什么是网格？数组？你能在这个例子中包含一个小网格以便我们运行它吗？
stackoverflow.com/help/minimal-reproducible-example
我们需要下载文件吗？你可以制作一个 15x15 的数组，其中包含大约 5 - 8 个要插值的值吗？

标签： python numpy optimization kriging geostatistics

【解决方案1】：

通常您可以通过将一个进程拆分为多个来减少时间。

在 python 中，我们有 python process lib 可以做到这一点，因此，如果您的长度为 20,000 ，则可以同时运行两次代码并且每个进程将处理 10,000 的长度.....

我希望你这个答案可以解决你的问题

【讨论】：

【解决方案2】：

您可以使用 GSTools 作为代码的直接替换，其中克里金求和是在 Cython 中实现的：

import numpy as np
import gstools as gs

icovfct = [36, 6524.62, 1383.13, 2]
imesh = np.array([[632230, 632090, 632110, 632130, 632150, 632170, 632190, 632210, 632230, 632250, 632270, 632290, 632310, 632070], 
                  [3045160, 3045180, 3045180, 3045180, 3045180, 3045180, 3045180, 3045180, 3045180, 3045180, 3045180, 3045180, 3045180, 3045200]], np.float64)
idata = np.array([[634026.049, 633901.182, 634001.365, 634007.132, 633893.706, 633802.327, 634144.246, 634015.993, 633897.326, 633779.479],
                  [3048117.579, 3048201.031, 3048191.922, 3047891.355, 3047994.462, 3048084.562, 3047633.421, 3047719.845, 3047818.914, 3047902.179],
                  [256.550, 236.317, 249.458, 281.889, 262.321, 239.495, 303.144, 295.319, 281.270, 261.083]], np.float64)
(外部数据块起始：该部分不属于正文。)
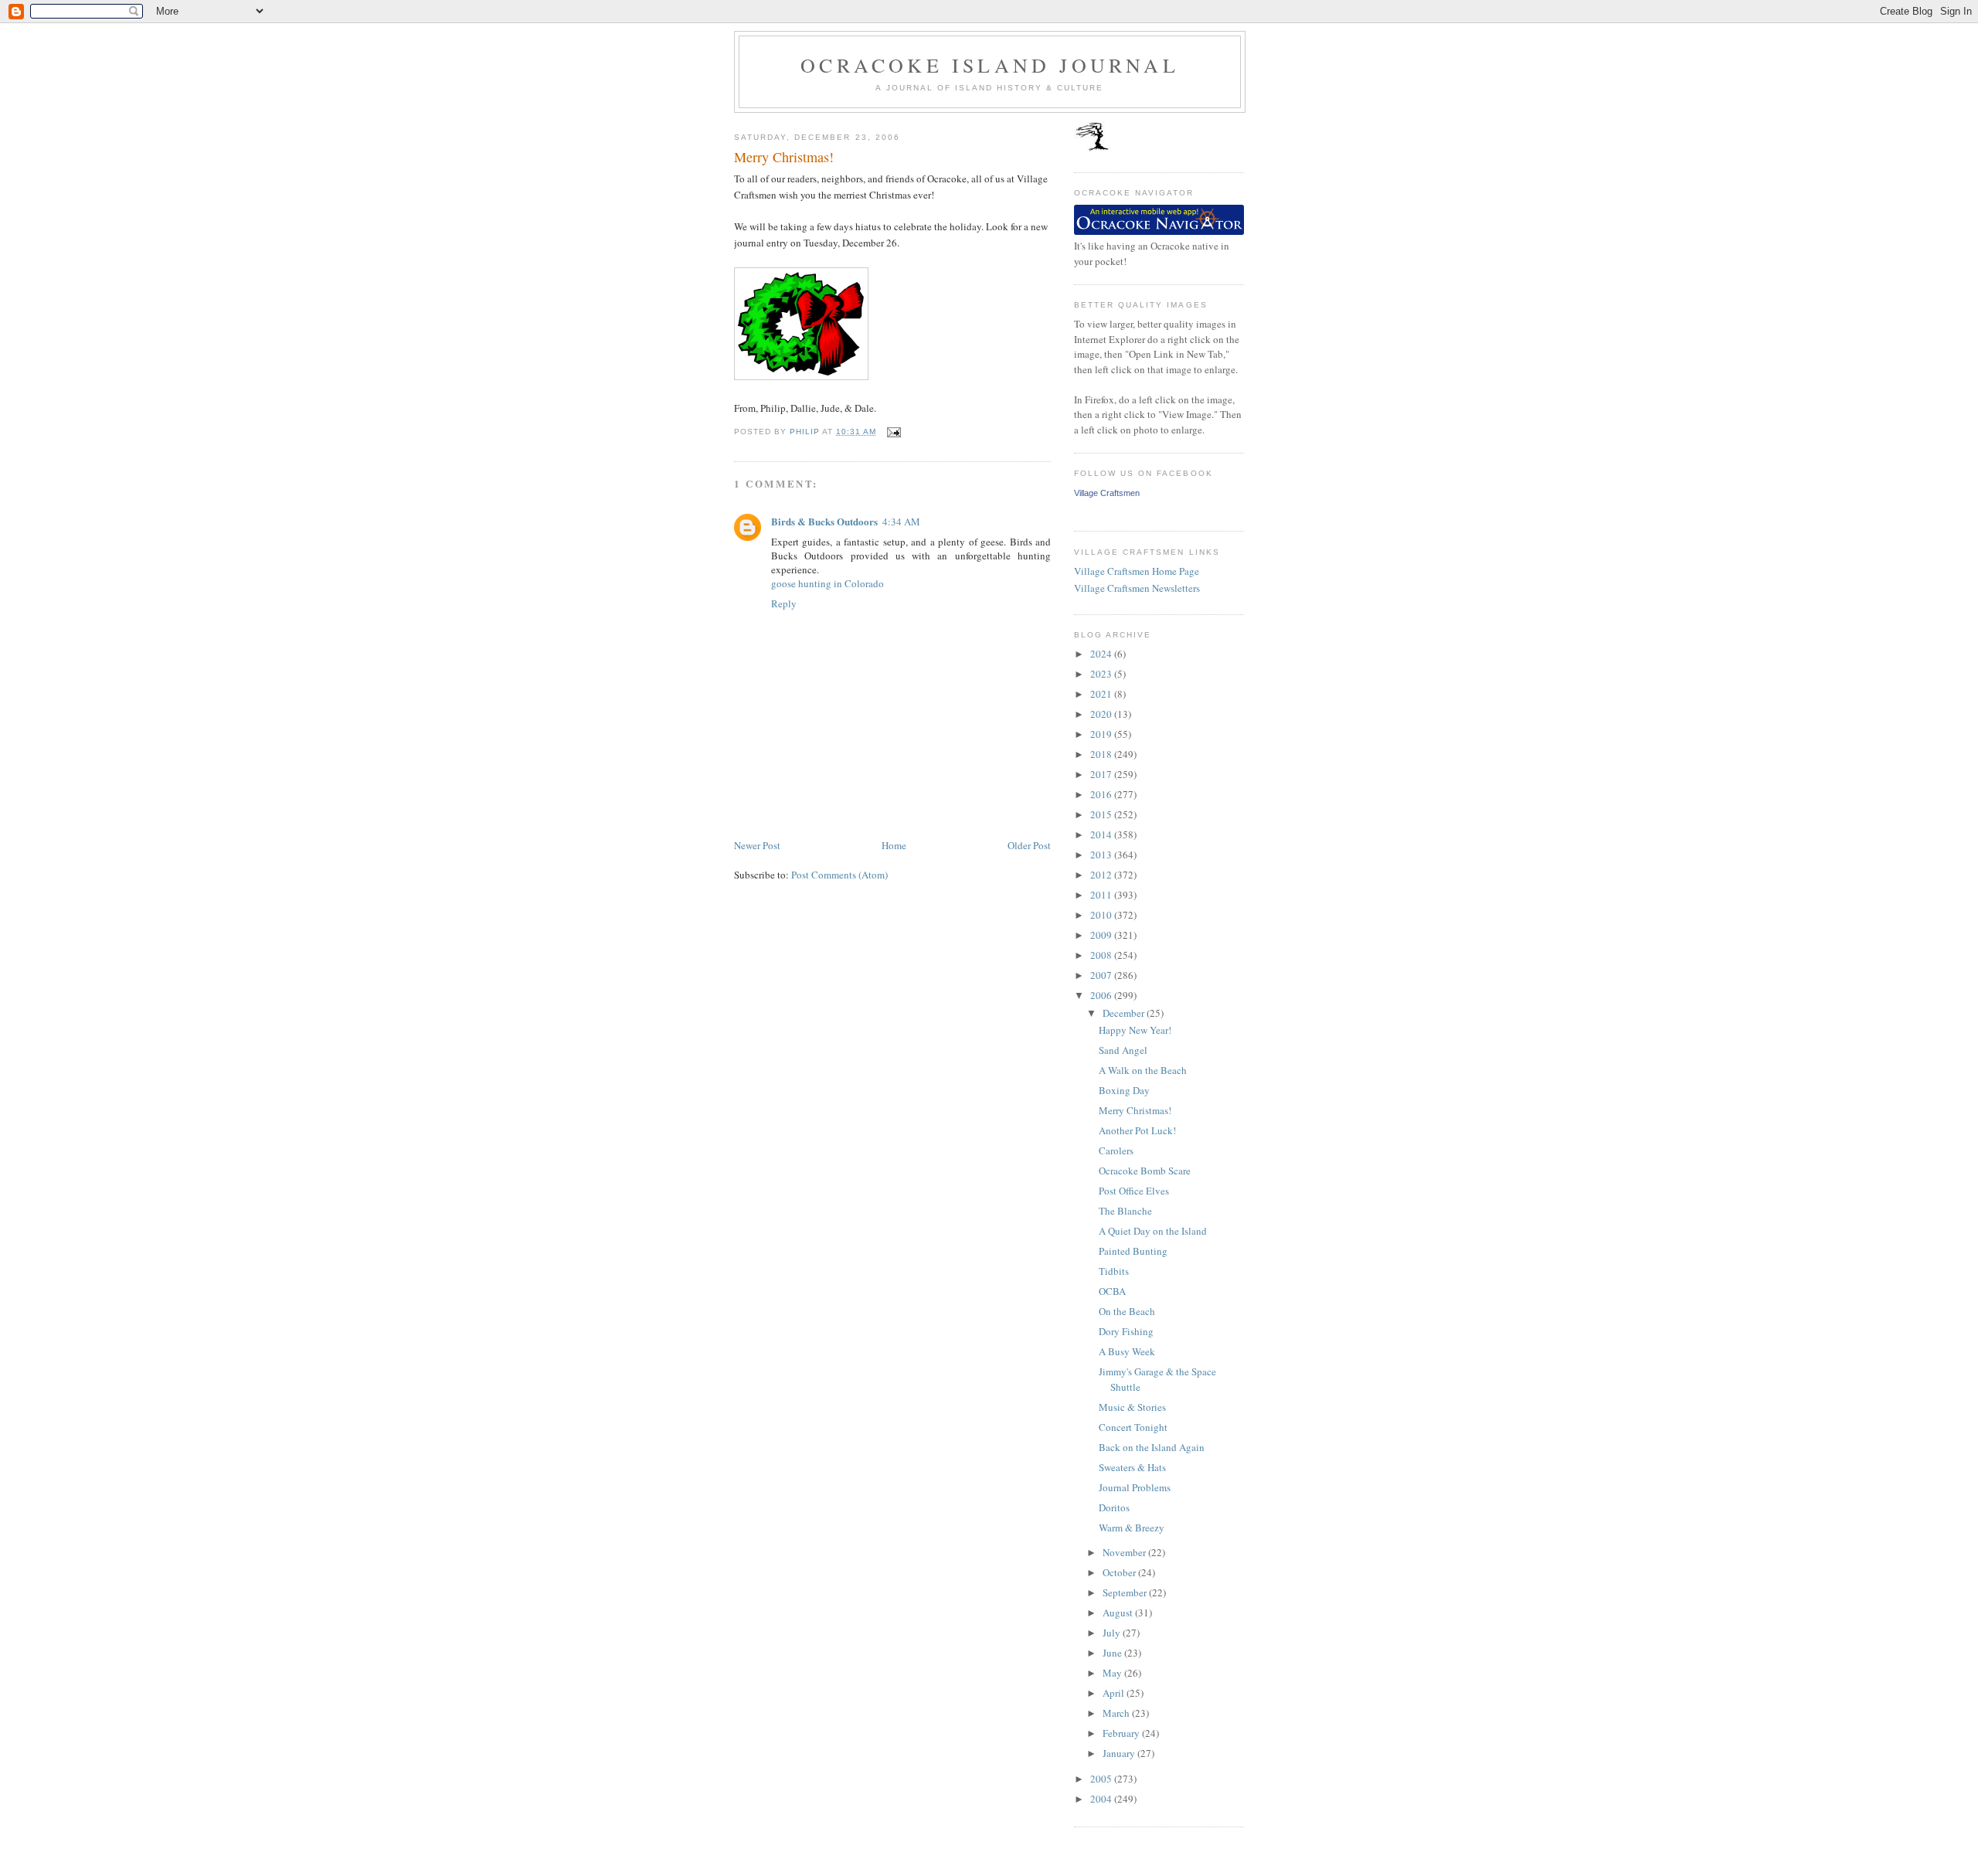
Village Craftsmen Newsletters (1137, 588)
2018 (1102, 754)
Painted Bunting (1133, 1251)
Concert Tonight (1133, 1427)
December (1125, 1013)
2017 (1102, 774)
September (1126, 1592)
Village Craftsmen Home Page (1136, 571)
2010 (1102, 915)
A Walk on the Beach (1143, 1070)
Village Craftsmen (1107, 493)
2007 (1102, 975)
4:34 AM (901, 521)
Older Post (1029, 845)
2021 (1102, 694)
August (1119, 1612)
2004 (1102, 1799)
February (1122, 1733)
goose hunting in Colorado (827, 583)
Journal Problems (1135, 1487)
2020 (1102, 714)
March (1117, 1713)
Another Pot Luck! (1137, 1130)
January (1120, 1753)
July (1113, 1633)
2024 (1102, 654)
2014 (1102, 834)
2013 (1102, 855)
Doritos (1114, 1507)
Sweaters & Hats (1132, 1467)
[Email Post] (892, 431)
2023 (1102, 674)
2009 (1102, 935)
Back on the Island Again (1152, 1447)
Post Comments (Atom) (839, 875)
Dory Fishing (1126, 1331)
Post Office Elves (1134, 1191)
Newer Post (757, 845)
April (1115, 1693)
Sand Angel (1123, 1050)
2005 (1102, 1779)
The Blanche (1125, 1211)
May (1113, 1673)
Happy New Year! (1135, 1030)
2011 (1102, 895)
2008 (1102, 955)
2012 (1102, 875)
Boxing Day (1124, 1090)
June (1113, 1653)
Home (894, 845)
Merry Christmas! (1135, 1110)
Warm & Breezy (1131, 1527)
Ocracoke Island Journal (989, 65)
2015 (1102, 814)
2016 (1102, 794)
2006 (1102, 995)
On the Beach (1127, 1311)
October (1120, 1572)
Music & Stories (1132, 1407)
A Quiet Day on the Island (1153, 1231)
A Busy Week (1127, 1351)
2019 (1102, 734)
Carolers (1116, 1150)
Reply (784, 603)
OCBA (1112, 1291)
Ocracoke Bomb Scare (1145, 1171)
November (1125, 1552)
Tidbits (1114, 1271)
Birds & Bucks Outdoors (824, 521)
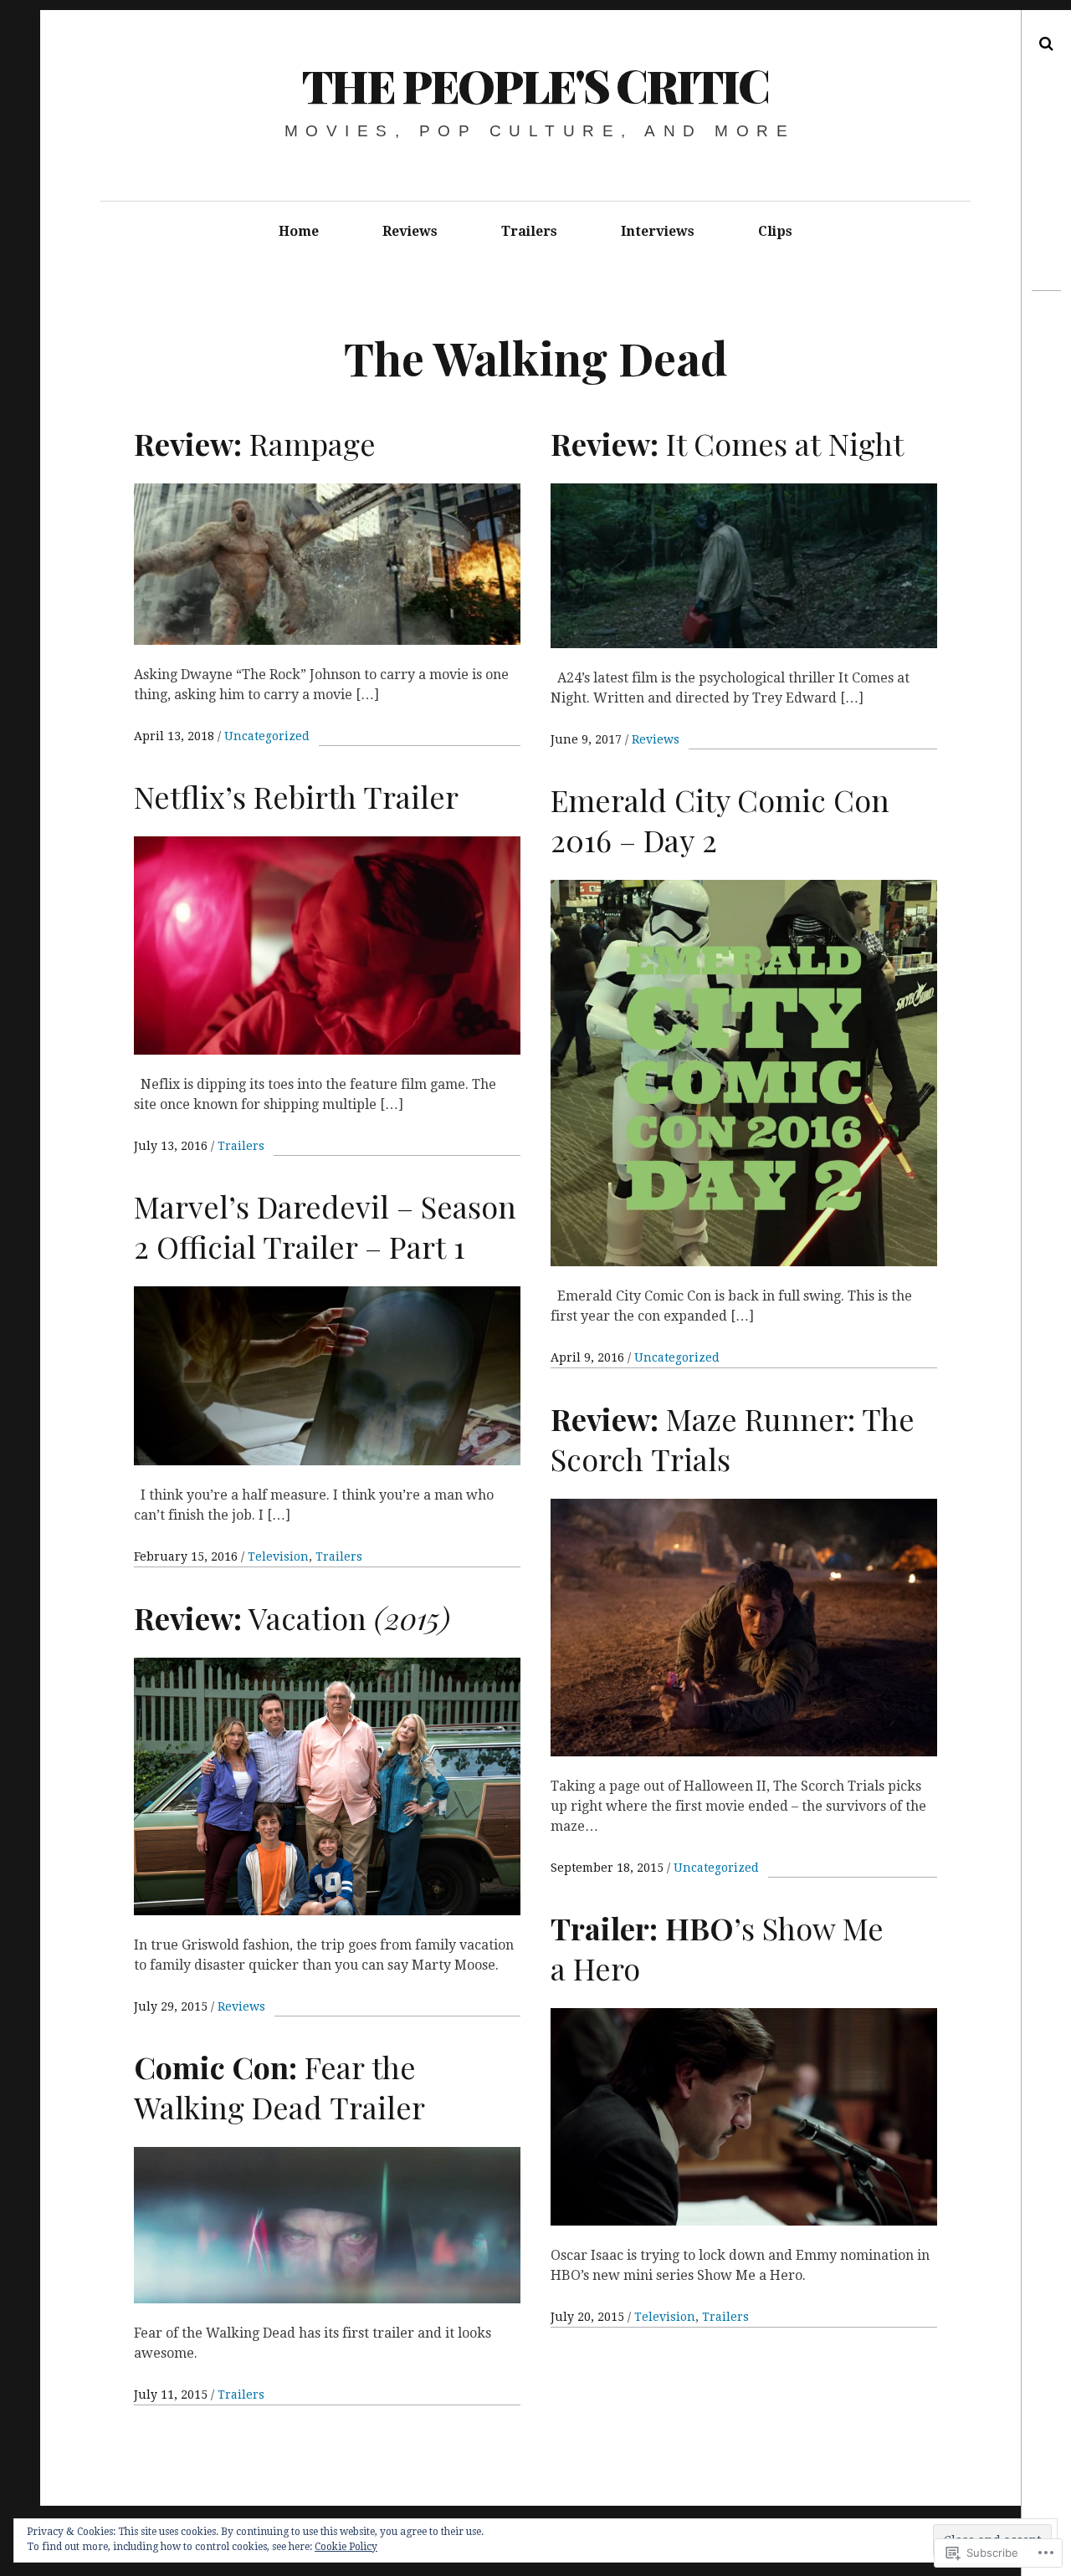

rescale = np.power(3, icovfct[3] ** -1)  # to provide the rescaling factor "3"
# what you are using is a stable covariance model
model = gs.Stable(
    dim=2,
    nugget=icovfct[0],
    var=icovfct[1],
    len_scale=icovfct[2],
    alpha=icovfct[3],
    rescale=rescale,
)
# use ordinary kriging
krige = gs.krige.Ordinary(model, cond_pos=idata[:2], cond_val=idata[2])
mesh = krige(imesh, mesh_type="structured")
ax = krige.plot()

【讨论】：

如果您的给定网格不是结构化的，只需编辑倒数第二行：mesh_type="unstructured"。